Segundo Simone de Beauvoir, em seu livro “O Segundo Sexo: a experiência vivida” (5), “o mundo sempre pertenceu aos machos. Nenhuma das razões que nos propuseram para explicá-lo nos pareceu suficiente. É revendo à luz da filosofia existencial os dados da pré-história e da etnografia que poderemos compreender como a hierarquia dos sexos se estabeleceu. Já verificamos que, quando duas categorias humanas se acham em presença, cada uma delas quer impor à outra sua soberania; quando ambas estão em estado de sustentar a reivindicação, cria-se entre elas, seja na hostilidade, seja na amizade, sempre na tensão, uma relação de reciprocidade.
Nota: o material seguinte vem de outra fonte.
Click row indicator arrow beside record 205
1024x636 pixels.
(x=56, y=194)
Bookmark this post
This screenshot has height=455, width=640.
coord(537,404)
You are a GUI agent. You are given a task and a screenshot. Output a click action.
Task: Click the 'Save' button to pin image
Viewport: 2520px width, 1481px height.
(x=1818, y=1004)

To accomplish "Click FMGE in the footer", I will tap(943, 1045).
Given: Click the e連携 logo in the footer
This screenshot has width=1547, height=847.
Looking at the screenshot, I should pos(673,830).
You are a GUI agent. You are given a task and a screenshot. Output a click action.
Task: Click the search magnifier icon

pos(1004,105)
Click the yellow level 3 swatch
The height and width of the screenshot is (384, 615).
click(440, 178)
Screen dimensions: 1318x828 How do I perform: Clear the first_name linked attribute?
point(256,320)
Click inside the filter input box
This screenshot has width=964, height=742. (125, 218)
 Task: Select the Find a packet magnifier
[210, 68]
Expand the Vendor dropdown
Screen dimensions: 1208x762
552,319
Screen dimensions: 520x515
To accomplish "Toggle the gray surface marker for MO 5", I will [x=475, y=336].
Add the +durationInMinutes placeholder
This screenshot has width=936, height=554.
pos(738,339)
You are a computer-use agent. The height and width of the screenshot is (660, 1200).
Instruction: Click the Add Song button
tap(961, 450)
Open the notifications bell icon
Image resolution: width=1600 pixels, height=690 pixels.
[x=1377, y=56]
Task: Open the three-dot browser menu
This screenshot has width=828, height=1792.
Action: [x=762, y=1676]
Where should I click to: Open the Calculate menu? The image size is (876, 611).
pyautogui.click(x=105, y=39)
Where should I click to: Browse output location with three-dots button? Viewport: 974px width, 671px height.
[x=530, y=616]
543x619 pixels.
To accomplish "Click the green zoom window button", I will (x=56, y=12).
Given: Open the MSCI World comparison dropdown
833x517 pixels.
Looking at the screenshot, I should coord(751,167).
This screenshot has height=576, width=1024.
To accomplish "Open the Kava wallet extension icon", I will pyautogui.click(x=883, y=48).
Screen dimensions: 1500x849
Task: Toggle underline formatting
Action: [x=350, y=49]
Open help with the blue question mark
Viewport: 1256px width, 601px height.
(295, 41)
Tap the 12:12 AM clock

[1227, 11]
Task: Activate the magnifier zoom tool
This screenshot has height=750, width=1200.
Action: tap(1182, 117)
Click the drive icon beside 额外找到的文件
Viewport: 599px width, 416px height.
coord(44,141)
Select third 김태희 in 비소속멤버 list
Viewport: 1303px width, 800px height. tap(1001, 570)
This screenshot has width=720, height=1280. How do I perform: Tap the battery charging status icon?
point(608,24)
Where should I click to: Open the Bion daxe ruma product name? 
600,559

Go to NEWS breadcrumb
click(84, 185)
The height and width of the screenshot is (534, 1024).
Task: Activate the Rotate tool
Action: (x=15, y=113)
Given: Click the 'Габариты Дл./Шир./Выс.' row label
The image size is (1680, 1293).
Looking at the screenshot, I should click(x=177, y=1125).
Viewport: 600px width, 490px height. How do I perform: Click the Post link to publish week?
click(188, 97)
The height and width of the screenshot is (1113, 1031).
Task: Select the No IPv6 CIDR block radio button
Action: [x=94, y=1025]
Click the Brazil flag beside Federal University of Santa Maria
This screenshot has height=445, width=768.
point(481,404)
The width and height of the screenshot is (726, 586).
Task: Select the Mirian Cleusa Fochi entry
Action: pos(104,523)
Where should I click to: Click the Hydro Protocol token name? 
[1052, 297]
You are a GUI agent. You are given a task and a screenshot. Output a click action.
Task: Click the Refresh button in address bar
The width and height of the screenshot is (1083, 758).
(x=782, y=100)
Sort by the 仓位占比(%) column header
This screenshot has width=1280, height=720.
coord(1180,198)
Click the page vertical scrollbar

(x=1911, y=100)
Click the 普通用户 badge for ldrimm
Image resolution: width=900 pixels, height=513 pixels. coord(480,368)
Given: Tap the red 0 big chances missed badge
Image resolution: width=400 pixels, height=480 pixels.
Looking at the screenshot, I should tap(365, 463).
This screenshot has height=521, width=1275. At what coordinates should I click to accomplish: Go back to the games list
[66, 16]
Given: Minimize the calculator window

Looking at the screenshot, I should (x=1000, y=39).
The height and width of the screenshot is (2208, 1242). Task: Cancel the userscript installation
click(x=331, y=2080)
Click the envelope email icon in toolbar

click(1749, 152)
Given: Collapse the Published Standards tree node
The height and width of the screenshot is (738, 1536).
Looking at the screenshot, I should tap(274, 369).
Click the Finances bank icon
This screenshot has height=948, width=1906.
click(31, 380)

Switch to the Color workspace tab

Se uma das duas é privilegiada, ela domina a outra e tudo faz para mantê-la na opressão”.
As mulheres no decorrer do tempo têm conquistado lentamente e gradativamente mais espaço, soltado a voz e aprendido a se posicionar contra restrições e exclusões imposta durante séculos. Mas a luta não acaba enquanto houver mulheres sendo violentadas, oprimidas e humilhadas nesse tribunal arcaico e inescrupuloso, chamado Sistema Patriarcal. Lutemos para que possamos ter voz contra o crime, contra a violência, contra a injustiça, para que possamos ser livres, andar de cabeça erguida e sem medo, e que nenhuma mulher tenha sua alma e seu corpo maculado.
Se você estiver vivenciando assédio em seu ambiente de trabalho, converse com pessoas de sua inteira confiança e busque orientação jurídica. Não se cale. Denuncie! Você não está sozinha.
Referências Bibliográficas:
1. Anuário de Segurança Pública 2020. Fórum Brasileiro de Segurança Pública, v.1, (14), 2020. Disponível em: <https://forumseguranca.org.br/wp-content/uploads/2020/10/anuario-14-2020-v1-interativo.pdf>
2. Pesquisa: Violência e assédio contra a mulher no mundo corporativo. Talenses Group, 2020. Disponível em:< http://online.fliphtml5.com/gbcem/tdam/#p=1>
3. Matéria: Uma em cada seis mulheres vítimas de assédio sexual no trabalho pede demissão. Forber, 2020. Disponível em: <https://www.forbes.com.br/carreira/2020/10/uma-em-cada-seis-mulheres-vitimas-de-assedio-sexual-no-trabalho-pede-demissao/>
4. Matéria: Mulheres sofrem mais assédio moral que homens, inclusive de outras mulheres. Portal de Notícias TRT 3º Retgião. Disponível em: <https://portal.trt3.jus.br/internet/conheca-o-trt/comunicacao/noticias-institucionais/mulheres-sofrem-mais-assedio-moral-que-homens-e-inclusive-de-outras-mulheres>
5. Livro: BEAUVOIR, Simone de. O segundo sexo: a experiência vivida. São Paulo: Difusão europeia do livro, v. 2, 1967.